Challenger banks, incumbent banks and all of the many businesses that are making inroads into any kind of banking service all have something in common: when it comes to launching a new product like a credit line or a deposit or current account, these days many of them are opting not to build from the ground up, but are instead using third-party technology to power these services. Today, one of the big players in providing that tech is announcing a large round of funding to expand its business, underscoring the growth in this market.
Mambu, a Berlin-based startup that describes itself as an SaaS banking platform — providing, by way of APIs, technology to banks and others to power lending, deposit and other banking products — has closed a round of €110 million (about $135 million at today’s rates). The funding gives Mambu a post-money valuation of €1.7 billion (just over $2 billion at today’s rates), the company has confirmed.
CEO and co-founder Eugene Danilkis said it will be using the money to expand deeper in the 50 markets where it is already active, as well as focus more on specific regions like South America and Asia. (And for those keeping tabs on the “Is the Bay Area dead?” story, it’s one of the many tech companies with its U.S. offices established in Miami.)
Mambu has been seeing 100% growth year-on-year, but notably, Mambu covered 50 markets when it last raised money, €30 million in 2019, so you can argue it has some investing and expanding to do on that front.
The round is being led by TCV, with Tiger Global and Arena Holdings, along with past investors Bessemer Venture Partners, Runa Capital and Acton Capital Partners, also participating. TCV, known for making big growth-round bets (it has invested in the likes of Netflix, Facebook and Spotify) has also been carving out a name for itself for backing some of the biggest names in European fintech and e-commerce, with recent investments including Revolut, Spryker, Mollie and Relex.

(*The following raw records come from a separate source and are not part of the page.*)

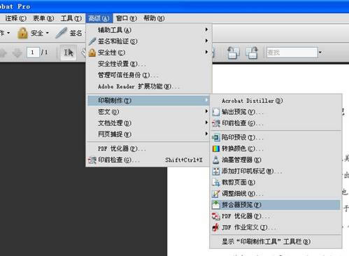Expand the 网页捕捉 submenu
Screen dimensions: 349x256
148,134
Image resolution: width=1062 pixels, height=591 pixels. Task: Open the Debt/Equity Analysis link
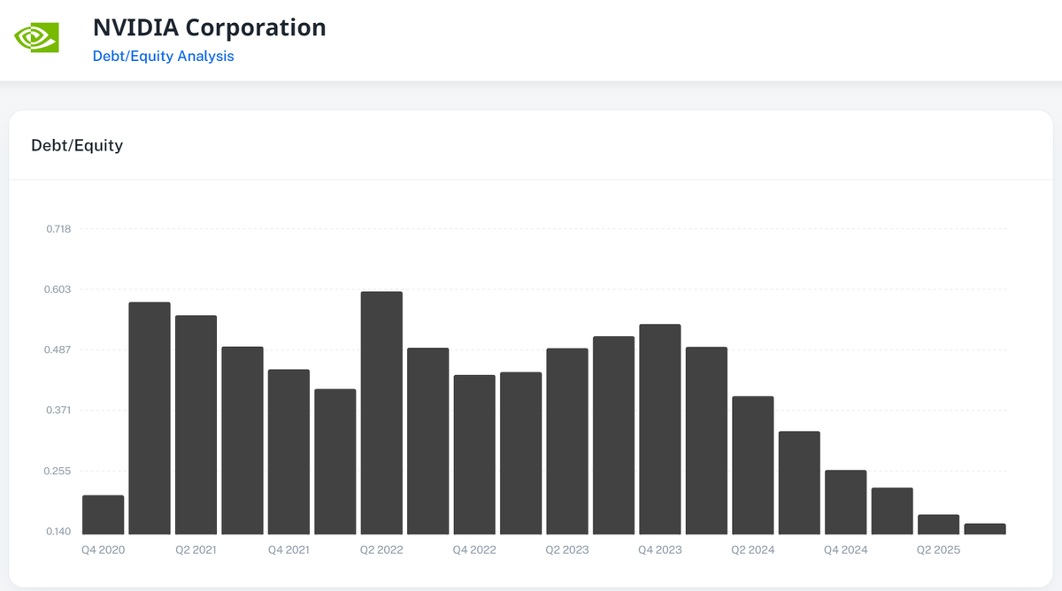click(x=163, y=56)
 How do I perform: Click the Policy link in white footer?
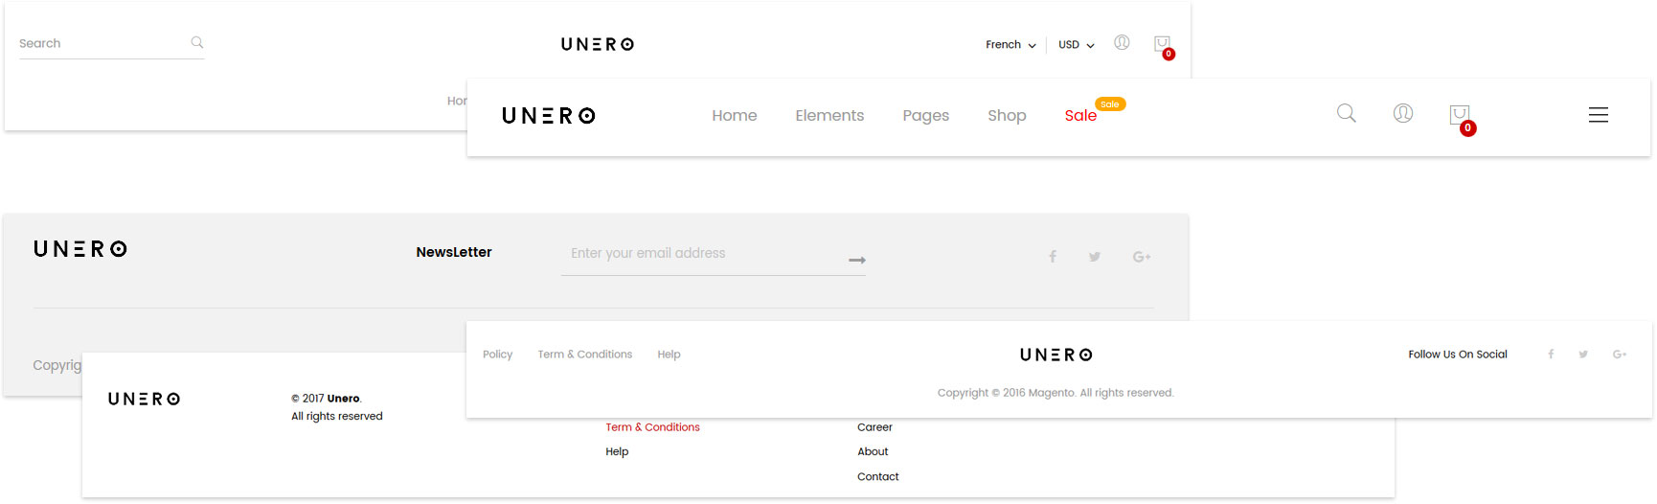[497, 355]
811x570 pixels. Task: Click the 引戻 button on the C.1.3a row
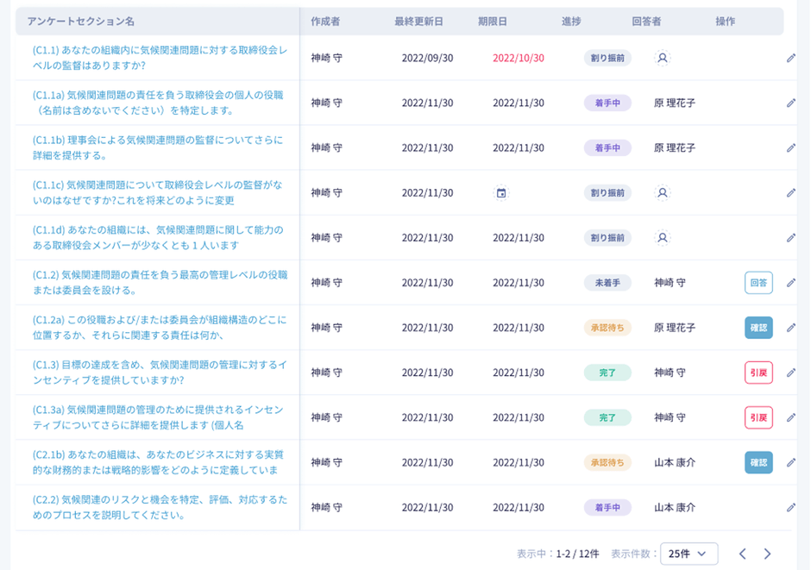tap(758, 417)
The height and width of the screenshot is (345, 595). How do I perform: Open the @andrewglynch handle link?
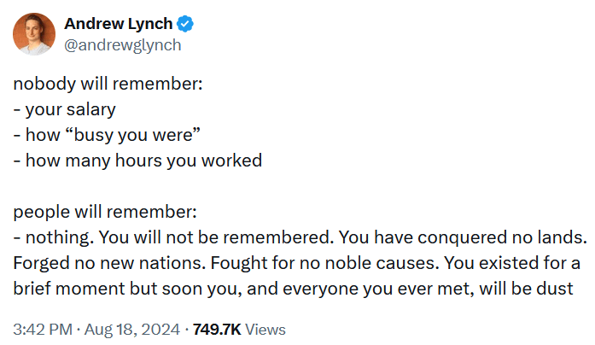(123, 44)
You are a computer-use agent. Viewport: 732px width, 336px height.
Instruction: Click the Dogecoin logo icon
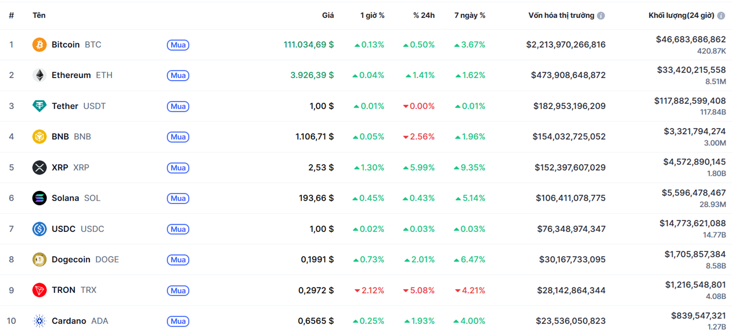pyautogui.click(x=39, y=260)
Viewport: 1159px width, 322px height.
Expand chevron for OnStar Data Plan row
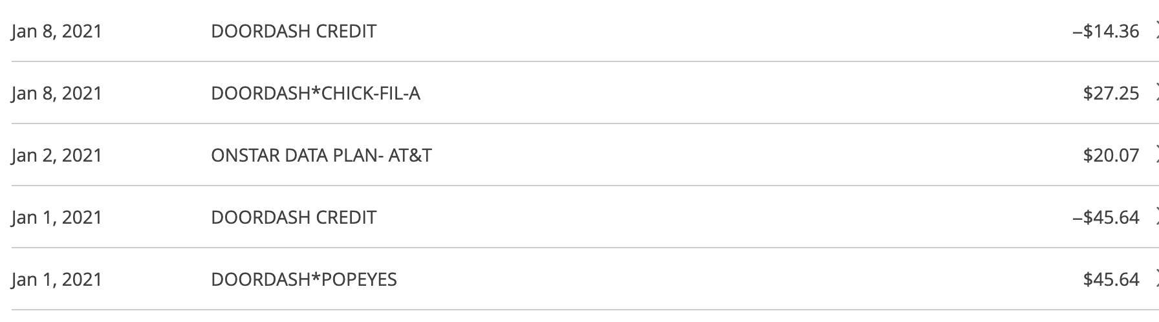(1156, 155)
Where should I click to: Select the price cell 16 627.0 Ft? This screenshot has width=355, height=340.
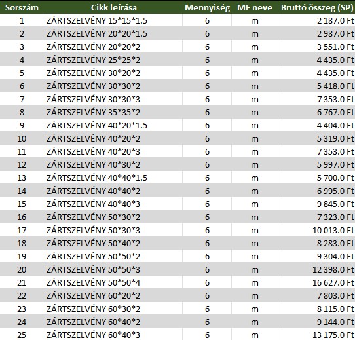[316, 283]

The market that Mambu is courting is the vast opportunity for a new wave of banking and financial services that tap into the growth of smartphone and web usage.
Long gone are the days where people have to go into physical banks to take out or deposit money, or fill out loan applications and meet with assessors who ultimately decide whether you or your business will get money or not. In fact, many of those brick-and-mortar locations don’t even exist anymore. In their place are apps, websites and on-demand services that live wherever people are spending time and money online.
Mambu’s platform, according to Danilkis, covers some 7,000 different banking products at the moment. These are roughly split across three primary categories: lending, current accounts and deposit accounts, but the sheer number of products really speaks to just how many ways and forms in which you are offered banking services today. (Take credit for example: you can get it through various kinds of cards, point of sale pay-later products, straight loans and so on.) Alongside its own products, it also provides links through to certain third-party financial services like TransferWise, additional services such as security (perhaps a given for a banking platform) and a platform for “process orchestration” (its equivalent of providing business process management tools).
Gartner estimates (cited by Mambu) put the banking software market at over $100 billion and growing at double-digits, and Mambu’s customer list reveals the range of companies that are vying these days for a piece of that action: they include the likes of challenger banks like N26 and OakNorth, but also large incumbent banks like Santander and ABN Amro, and telecoms carriers like Orange, which together cover some 20 million customers and some $12 billion under management, Mambu said.
And indeed, the bigger opportunity has also meant that companies like Mambu have a large and growing list of competitors too: they include newer companies like Rapyd and Unit, as well as Thought Machine, which raised a big round last year; Temenos and Italy’s Edera. It will be interesting to see how newer entrants in the SaaS banking-platform space disrupt what are, effectively, becoming incumbents in their own right: Mambu is now approaching 10 years old (it was founded in 2011). That could lead to consolidation, too.
Turning back to that customer list, I can understand the logic of a company not really in the business of financial services, like a telco or a neo-bank, taking an API-based service to power banking — it focuses instead on building clever algorithms for running those services, and fast interfaces to make them easy to use — it was interesting to me to see large banks on that list, too. It turns out that the reason is because banks are up against it in another way.
“Yes, banks have the functionality and capability, but launching something new is often a case of speed and cost,” said Danilkis. “The banks might have a generation-2 system but many will be much older. And changing how a financial product behaves is very difficult and highly risky because even a small change can create problems. And those systems are not designed to work with APIs, so it is extremely hard if not impossible to connect to other systems, never mind in real time. Certain solutions or offerings become impossible or impractical to build yourself.”
John Doran, the TCV partner, is joining Mambu’s board with this round, and while the company may be seen as an incumbent to some, its early mover position has helped it not only gain market share, but stand out for investors as one of the players with staying power.
“Mambu was one of the first companies to leverage the opportunity to move banking software into the cloud,” he said in a statement. “The team has built a highly composable, truly cloud-native product in a multi-billion dollar, rapidly-growing market traditionally dominated by large, slow-moving on-prem vendors. We have been following Mambu’s progress for many years and are truly delighted to be able to partner with Eugene and the entire Mambu team on their journey to expand their offerings to customers worldwide.”
EDIT: An earlier version of this article misstated the amount raised as €100 million. It is actually €110 million (the valuation is correct).